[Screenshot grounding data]
______

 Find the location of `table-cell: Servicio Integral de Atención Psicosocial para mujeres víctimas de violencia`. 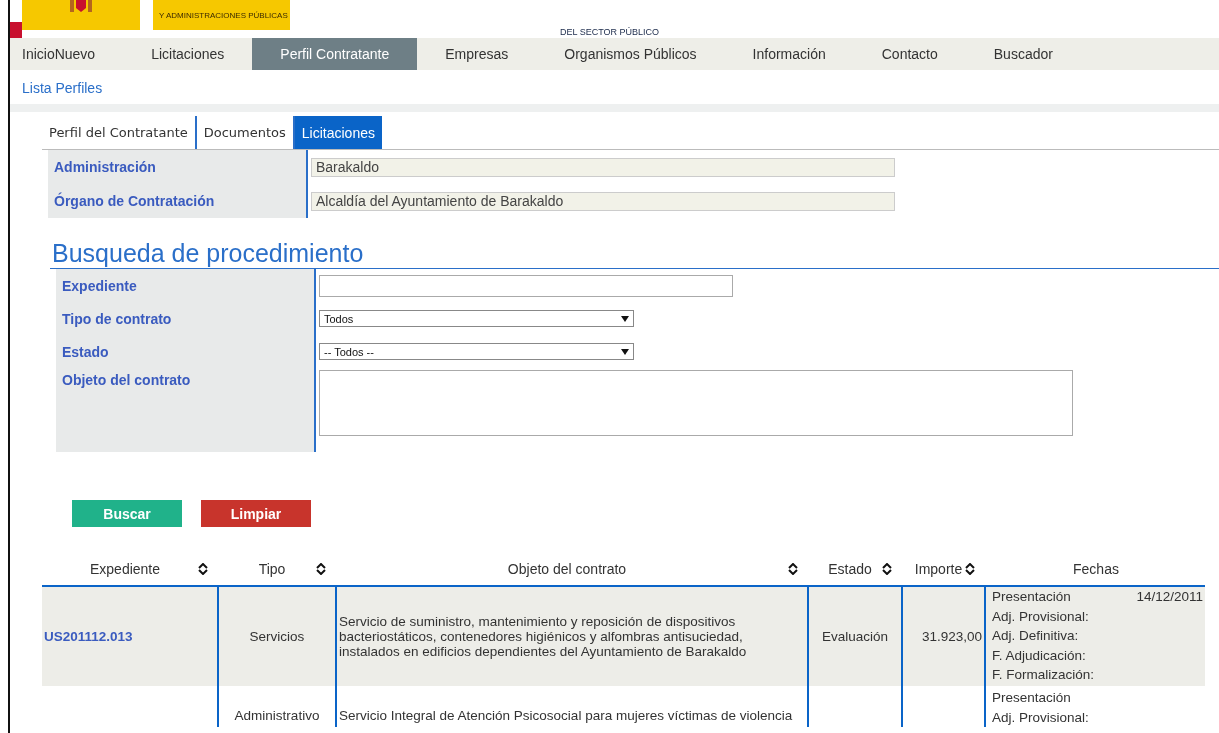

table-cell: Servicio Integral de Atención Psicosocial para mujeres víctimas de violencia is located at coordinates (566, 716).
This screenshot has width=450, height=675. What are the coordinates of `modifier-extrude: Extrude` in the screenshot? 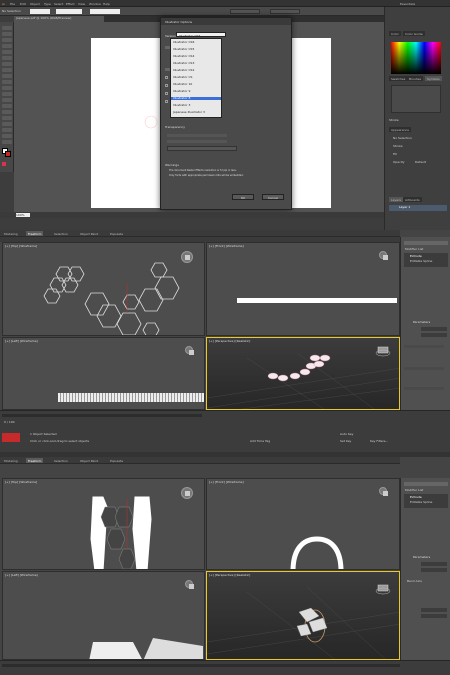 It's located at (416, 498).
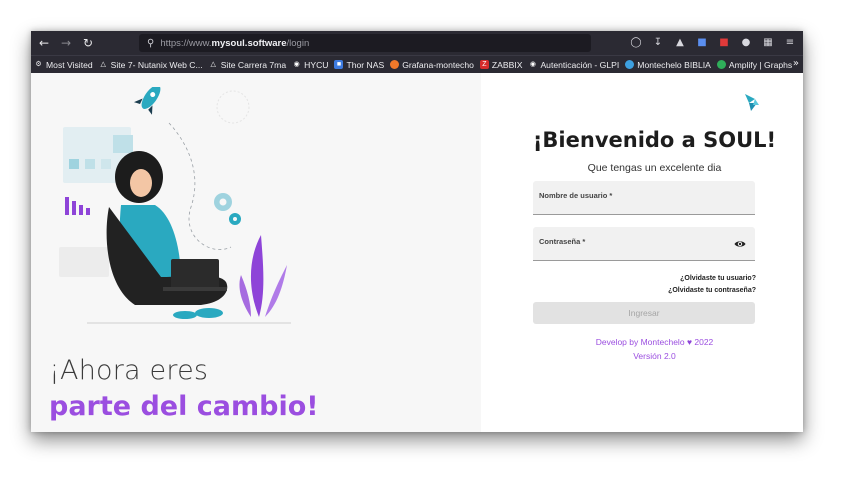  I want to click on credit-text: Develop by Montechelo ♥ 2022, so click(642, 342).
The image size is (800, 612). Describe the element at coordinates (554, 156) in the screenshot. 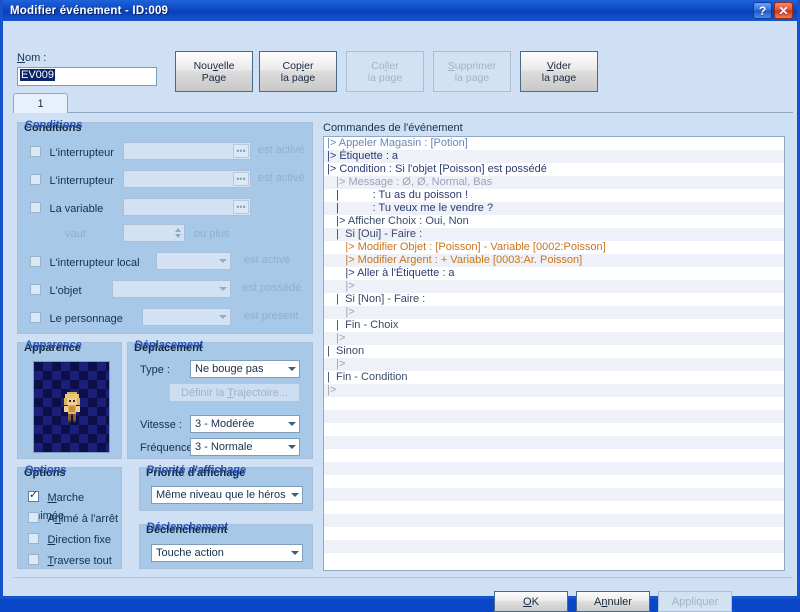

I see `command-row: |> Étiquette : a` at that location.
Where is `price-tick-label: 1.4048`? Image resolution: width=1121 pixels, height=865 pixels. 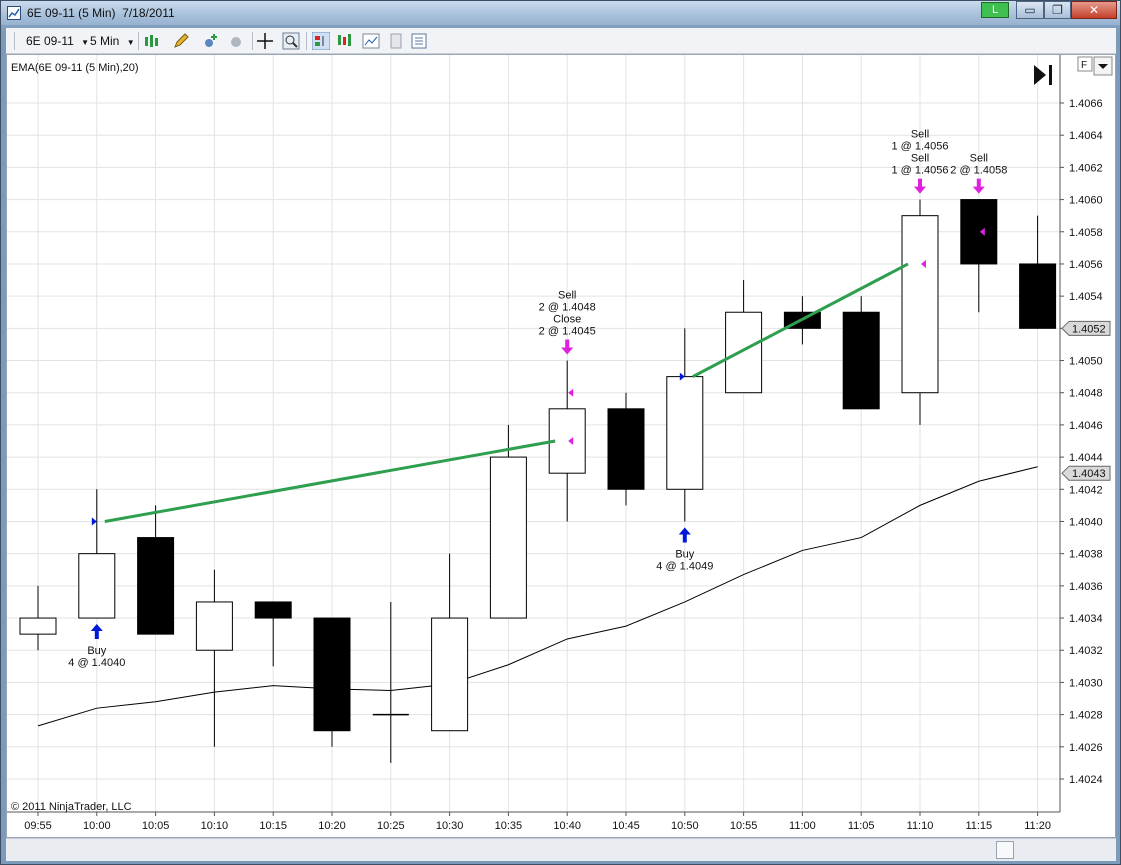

______

● **YOUR TASK**
Reproduce the data from the line with "The image size" through the end, substituting "Identify" for "Describe" and leaving everything else unchanged. Omit the pictures.

● **PROBLEM SOLUTION**
The image size is (800, 612). Identify the element at coordinates (554, 156) in the screenshot. 

I see `command-row: |> Étiquette : a` at that location.
Where is `price-tick-label: 1.4048`? Image resolution: width=1121 pixels, height=865 pixels. 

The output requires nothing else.